## Thursday, March 1, 2007

### Absolutely!

Hi ya'll! This is Jann and I'll be your scribe for today.

Morning Class:

We had a quiz on transformations. We went over the answers like we always do. Then, we started a lesson on Graphing Absolute Functions.

There are 2 easy steps used to graph an absolute function.

Step 1: Sketch the graph of y = f(x).
Step 2: Reflect all the parts of the graph below the x-axis over the x-axis.

Here's an example: The Black graph is the graph of y = x. The absolute value changes the negative output of the graph into a positive output. Where x<0, the negative outputs were changed to positive outputs.
Then, we looked at the graph of y=abs(2-x). According to our steps, we need to graph y = 2-x first. Then, we reflected the negative inputs of this graph towards the x-axis to make them positive; as shown by the red graph.

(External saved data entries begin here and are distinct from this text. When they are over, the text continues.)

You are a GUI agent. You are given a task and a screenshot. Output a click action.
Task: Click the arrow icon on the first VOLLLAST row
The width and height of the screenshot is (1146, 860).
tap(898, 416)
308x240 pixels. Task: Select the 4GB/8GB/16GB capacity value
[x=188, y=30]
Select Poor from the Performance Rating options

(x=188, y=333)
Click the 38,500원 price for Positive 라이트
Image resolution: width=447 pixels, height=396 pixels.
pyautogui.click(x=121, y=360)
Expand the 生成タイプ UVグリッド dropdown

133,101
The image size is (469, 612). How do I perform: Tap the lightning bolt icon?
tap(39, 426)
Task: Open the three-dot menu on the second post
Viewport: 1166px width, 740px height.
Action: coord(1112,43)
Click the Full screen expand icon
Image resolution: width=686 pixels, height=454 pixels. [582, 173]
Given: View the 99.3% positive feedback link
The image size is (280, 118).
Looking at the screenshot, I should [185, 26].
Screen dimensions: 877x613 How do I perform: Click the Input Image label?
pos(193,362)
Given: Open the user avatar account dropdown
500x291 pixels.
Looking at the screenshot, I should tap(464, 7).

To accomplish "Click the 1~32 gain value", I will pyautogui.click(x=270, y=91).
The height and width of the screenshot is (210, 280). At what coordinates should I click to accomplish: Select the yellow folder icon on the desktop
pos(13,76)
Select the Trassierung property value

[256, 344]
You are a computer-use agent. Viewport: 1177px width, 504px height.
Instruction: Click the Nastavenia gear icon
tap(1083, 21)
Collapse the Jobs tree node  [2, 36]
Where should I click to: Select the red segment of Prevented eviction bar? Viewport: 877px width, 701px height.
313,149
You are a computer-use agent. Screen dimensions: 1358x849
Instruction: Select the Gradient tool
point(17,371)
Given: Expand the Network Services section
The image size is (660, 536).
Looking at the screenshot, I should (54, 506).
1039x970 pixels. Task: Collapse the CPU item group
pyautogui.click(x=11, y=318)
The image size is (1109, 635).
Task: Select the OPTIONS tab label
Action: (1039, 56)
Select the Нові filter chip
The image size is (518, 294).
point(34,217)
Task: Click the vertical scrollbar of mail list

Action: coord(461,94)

That's all we did for the morning class.

Afternoon Class:

We looked at this graph: This graph has a function: The Red graph shows the absolute value of the function. The black graph shows the original function.

Mr. K showed us how to graph this in our calculator. After researching and testing, (yay!) We were able to find the syntax to graph this in our calculator. Here's a small step-by-step procedure on how to graph this piecework:

Step 1: Press [Y=]
Step 2: Enter this syntax in "Y1"...

Y1 = (-3)(-7≤x)(x≤-4)+(x+1)(-4≤x)(x≤3)+(4)(3≤x)(x≤7)

Step 3: If there are "funky-looking" lines in your graph, press [Mode] then change "Connected" to "Dot". Press [Mode] again, then change it back to "Connected".

Mr. K also showed us how to graph the absolute value of this function. Here are the steps:

Step 1: Go back to the syntax entered in [Y1].

Step 2: Press [2nd] [Del] for "Insert".
Step 3: Press [MATH], then press [->] to go to "NUM".
Step 4: Press  for the "abs(" command.

Step 5: Place the cursor to the end of the syntax, then press [ ) ].

Your [Y1] should look something like this...

abs((-3)(-7≤x)(x≤-4)+(x+1)(-4≤x)(x≤3)+(4)(3≤x)(x≤7))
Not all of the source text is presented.